10. A copy of Articles of Association of Philips Anand Lamp Industries Ltd. (PALI) placed on record clearly reveals that PALI has clearly functioned as a subsidiary of PIL, clearly proving that they are "related persons" as defined under Section 4(4)(c) of the Central Excise Act. Even being subsidiary, PIL and Philips Holland were treated as a single entity in the Articles of Association. The arrangements made through various agreements made between the players reveals that the price at which PALI would sell to PIL were to be arrived at by reducing the next selling price charged by PIL to its dealers by an amount equal to 15% of the net selling price. In addition, the Lamp Sales Agreement signed by PALI and PIL on 5-1-1984 throws further light as contained. Article 8(d) as to who would bell the cat:

In case the manufacturer (PALI) is required by the Central Excise authorities to pay excise duty on the lamps at the rate or assessable value which, in the opinion of the buyer (Peico), is not warranted by law, the manufacturer shall, if so required by the buyer, take appropriate legal action to dispute such rate or assessable value as the case may be...All reasonable cost and expenses incurred by the manufacturer in relation to such legal action shall be borne by the buyer.
In addition, the various agreements clearly indicate that there was substantial interest between the players which has been made explicit through their various clauses, establishing a clear relationship between PIL and PALI. In the said Articles of Association, it is apparent that 'Philips' holds not less than 51% of the equity capital of the company and has seven nominees on the Board. In the year 1991, the ratio was 63:37 and that out of seven Directors, five were from 'Philips'. In view of this composition, it is crystal clear that a complete and dominant control had been exercised by 'Philips' over PALI. The subsequent agreement called 'Lamp Sale Agreement' also goes to prove that PIL controlled the purchase price of the goods from PALI by referring to its selling price for its dealers. As already discussed, there exists an undeniable supremacy of PIL in determining the price at which PALI could sell. The 'secret understanding' between PIL and PALI has unearthed the modus operandi adopted by 'Philips' to dilute the control of Anands for a consideration. There is no dispute on the recovery and genuineness of this secret document between PIL and PALI.

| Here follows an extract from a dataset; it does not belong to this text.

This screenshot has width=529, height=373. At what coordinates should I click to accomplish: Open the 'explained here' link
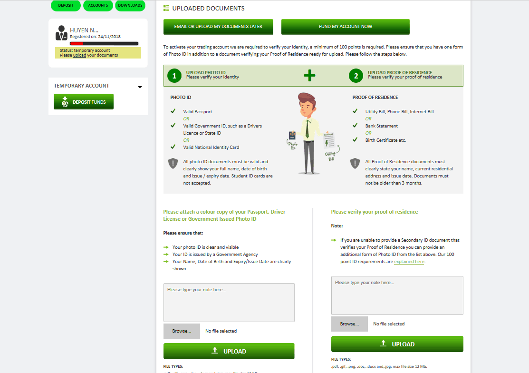coord(409,262)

11. In view of the facts and circumstances, we do not find any reason to waive the requirement of pre-deposit. It is, therefore, directed that there shall be an interim stay of the impugned order on the applicants' depositing the entire amount of duty and also 50% (fifty per cent) of the penalty in terms of the impugned order within a period of eight weeks from today, failing which the appeals shall stand dismissed. On depositing the said amount, the balance amount of penalty shall stand waived and recovery stayed during the pendency of the appeals.

12. To come up for reporting compliance and further orders on 13th October, 2006.

13. Both the appeals stand disposed of accordingly.

(Dictated and pronounced in the open Court).